### Problem statement
Return the lines below exactly as they appear, please, starting with the first and ending with the one that contains "Task: Increase zoom with the stepper up arrow".

(Collected data entries)
-=-=-=-=-

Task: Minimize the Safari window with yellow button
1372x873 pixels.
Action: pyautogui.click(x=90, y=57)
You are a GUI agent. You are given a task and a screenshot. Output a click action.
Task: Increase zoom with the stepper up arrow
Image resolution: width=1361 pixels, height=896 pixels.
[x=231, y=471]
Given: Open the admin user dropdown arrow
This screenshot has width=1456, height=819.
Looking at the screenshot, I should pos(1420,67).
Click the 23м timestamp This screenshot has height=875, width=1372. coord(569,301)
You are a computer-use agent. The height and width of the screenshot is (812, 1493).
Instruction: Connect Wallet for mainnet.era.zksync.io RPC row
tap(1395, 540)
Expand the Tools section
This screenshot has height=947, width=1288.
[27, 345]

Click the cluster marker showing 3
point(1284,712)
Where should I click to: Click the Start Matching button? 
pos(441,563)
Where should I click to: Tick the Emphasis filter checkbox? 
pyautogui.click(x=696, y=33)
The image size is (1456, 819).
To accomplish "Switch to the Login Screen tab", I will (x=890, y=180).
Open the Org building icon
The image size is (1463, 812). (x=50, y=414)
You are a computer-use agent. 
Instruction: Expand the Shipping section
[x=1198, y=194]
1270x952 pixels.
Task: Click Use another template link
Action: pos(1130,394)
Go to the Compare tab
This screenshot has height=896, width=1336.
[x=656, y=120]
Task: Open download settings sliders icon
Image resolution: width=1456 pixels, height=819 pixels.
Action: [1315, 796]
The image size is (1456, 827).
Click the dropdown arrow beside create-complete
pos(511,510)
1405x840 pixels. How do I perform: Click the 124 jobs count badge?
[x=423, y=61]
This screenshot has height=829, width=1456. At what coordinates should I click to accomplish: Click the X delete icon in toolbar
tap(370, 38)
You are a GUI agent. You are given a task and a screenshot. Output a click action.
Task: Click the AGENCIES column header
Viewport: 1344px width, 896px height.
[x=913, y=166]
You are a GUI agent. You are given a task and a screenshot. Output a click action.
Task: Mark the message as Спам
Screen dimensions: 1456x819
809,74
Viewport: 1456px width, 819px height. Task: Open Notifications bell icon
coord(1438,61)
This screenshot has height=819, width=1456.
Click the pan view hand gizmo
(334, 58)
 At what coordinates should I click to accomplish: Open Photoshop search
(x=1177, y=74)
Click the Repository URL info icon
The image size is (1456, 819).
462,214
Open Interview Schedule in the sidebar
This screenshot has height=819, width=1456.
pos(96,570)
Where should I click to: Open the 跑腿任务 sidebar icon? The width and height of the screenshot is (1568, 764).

-=-=-=-=-

### Answer to this exercise
Task: Minimize the Safari window with yellow button
1372x873 pixels.
Action: pyautogui.click(x=90, y=57)
You are a GUI agent. You are given a task and a screenshot. Output a click action.
Task: Increase zoom with the stepper up arrow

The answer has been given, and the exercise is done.